Fix and Forget.
Wednesday, August 18, 2021
Conflicted in Bug Reporting
In 1999 I was working on writing a research paper on bug reporting systems. I was motivated by the fact that the very first project I started my career on (Microsoft) did the bug reporting tooling so well compared to anything and everything I had seen since and their tool was not made available for the public. It still isn't.
With a lot of digging into published material, I found one thesis work that included public descriptions of what they had, but it was limited. Thus I read through a vast amount of literature on the topic otherwise and learned bug classification was academia's pet.
I never finished the research paper, but everything I learned in the process has paved my way to figuring things our in projects ever since. And with another 22 years into really looking at it and thinking of it, I have come to disagree with my past self.
The current target state for bug reporting that I aspire to lead teams into is based on a simple principle:
I want us to be in a state where bug reporting (and backlogs in general) are no longer necessary. I want us to have so few bugs that we don't need to track them. When we see a bug, we fix the bug and improve our test automation and other ways of building products across various layers enough to believe that if the problem would re-emerge, we'd catch it.
With a lot of thought and practice, I have become pretty good at getting to places where we have zero bugs on our backlogs, and as new ones emerge, we invest in the fix over the endless rounds of prioritizing and wasted effort that tracking and prioritizing creates.
At this point of my career, I consider the efforts to classify organizations internally discovered bugs something we should not do. We don't need the report, we need the fix. We don't need the classification, we need the retrospective actions that allow us to forget the detail while remembering the competence, approach and tooling we put in place.
At this point of my career, the ideas that I used to promote in 1999 with bug reporting database and detailed classifications for "improvement metrics" I would consider a leap back in time and a reason of choosing something else to do with the little time I have available and under my control.
I think in terms of opportunity cost - it is not sufficient that something can be done and is somewhat useful when done.
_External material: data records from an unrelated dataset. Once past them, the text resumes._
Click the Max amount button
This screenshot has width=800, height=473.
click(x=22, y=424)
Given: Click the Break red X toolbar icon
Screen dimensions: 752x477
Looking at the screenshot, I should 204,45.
I search for choosing the work to do that includes ideas about other work that could be done in the same time if this was not done.
Instead of reporting, reading and prioritizing a bug, we could fix the bug.
Instead of clarifying priorities by a committee, the committee could teach developers to make priority decisions on fixes.
Instead of reporting bugs at all from internal work, introduce "unfinished work" for internal bugs
Instead of expecting large numbers of bugs to manage, close every bug within days or weeks with a fix or decision.
Instead of warehousing bugs, decide and act on your decisions.